After high school junior Nadine, played by Hailee Steinfeld, rushes into her history classroom and announces to her teacher, played by Woody Harrelson, that she is planning her impending suicide, the plot flashes back to her childhood.
Here, an awkward, seven-year-old, Nadine refuses to get out of the car and face her peers as she watches her older brother, Darian, played by Blake Jenner, run to his cluster of elementary friends. This becomes a trend throughout the film, eventually burning all that Nadine thought she had to the ground.
Back to present day- Darian and Nadine’s best friend, Krista, played by Haley Lu Richardson, are caught romantically and the downward spiral of reckless behavior and confusing interactions begins. As if this girl does not have enough on her plate, now her best friend and her brother are a “thing.”
Steinfeld’s performance forces you to love Nadine’s witty, sarcastic, slightly stubborn persona, not because she’s personable, but because she’s relatable.

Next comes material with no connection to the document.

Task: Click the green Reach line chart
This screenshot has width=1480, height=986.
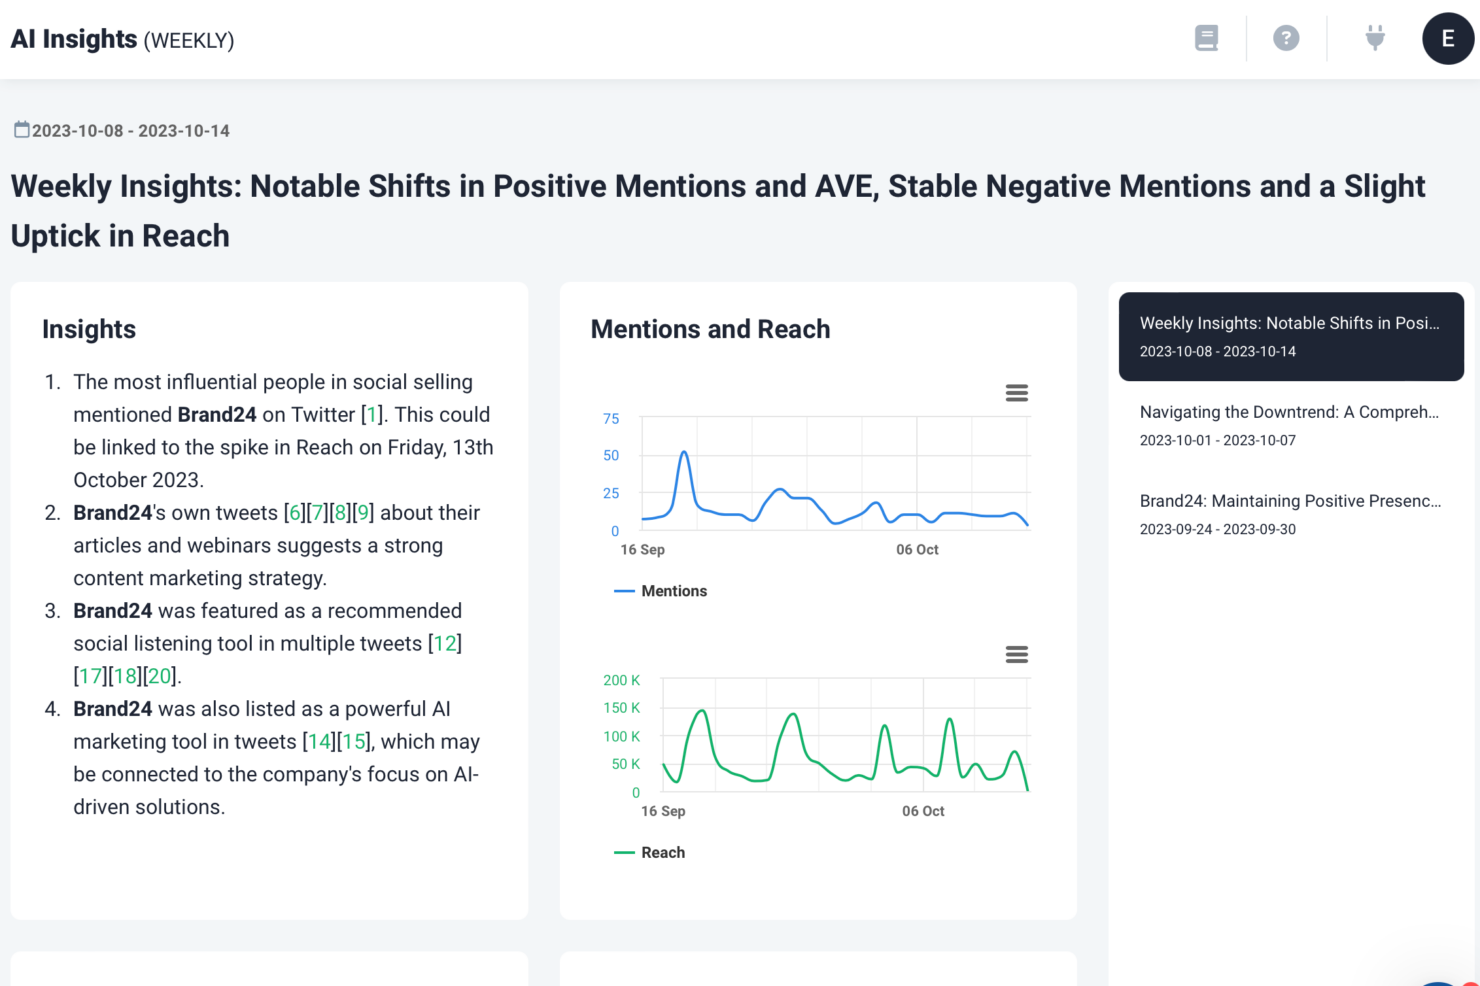Action: tap(845, 750)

Nadine will pull every ounce of secondhand embarrassment out of you as she attempts to drown her sorrows by experimenting with boys, lashing out at her mom, and complaining about her popular and more attractive older brother.
The movie dives into a world of reality, to the point where audience members cringe after seeing the lead in uncomfortable positions they’ve also been in. There is minimal romanticizing life as a teenager, which is uncommon for movies of the same genre that showcase parties, alcohol, and relationships while disregarding the consequences completely. The dialogue touches on self-hatred, typical drama, and the struggle of trying to feel confident and wanted in halls full of judgemental millennials.
What is interesting about the film is it’s surprising R rating. While “The Edge of Seventeen” does feature some vulgar language and sexual content, it is a movie about high schoolers, making the fact that the majority of teens can’t legally watch the movie alone, quite ironic. I guess that just emphasizes the film’s realistic portrayal of a seventeen-year-old’s experience- without the extra edge, the storyline could have easily become cliché.
It’s a movie for seventeen-year-olds, as the title suggests, but the film also caters to adults looking for a glance back at their premature, embarrassing teenage years. “The Edge of Seventeen” delivers an engaging dash of innocence, while braving the more raunchy, explicit teen themes, but this cohesive blend of opposites results in what most people would consider a spitting image of the beautiful catastrophe that is high school.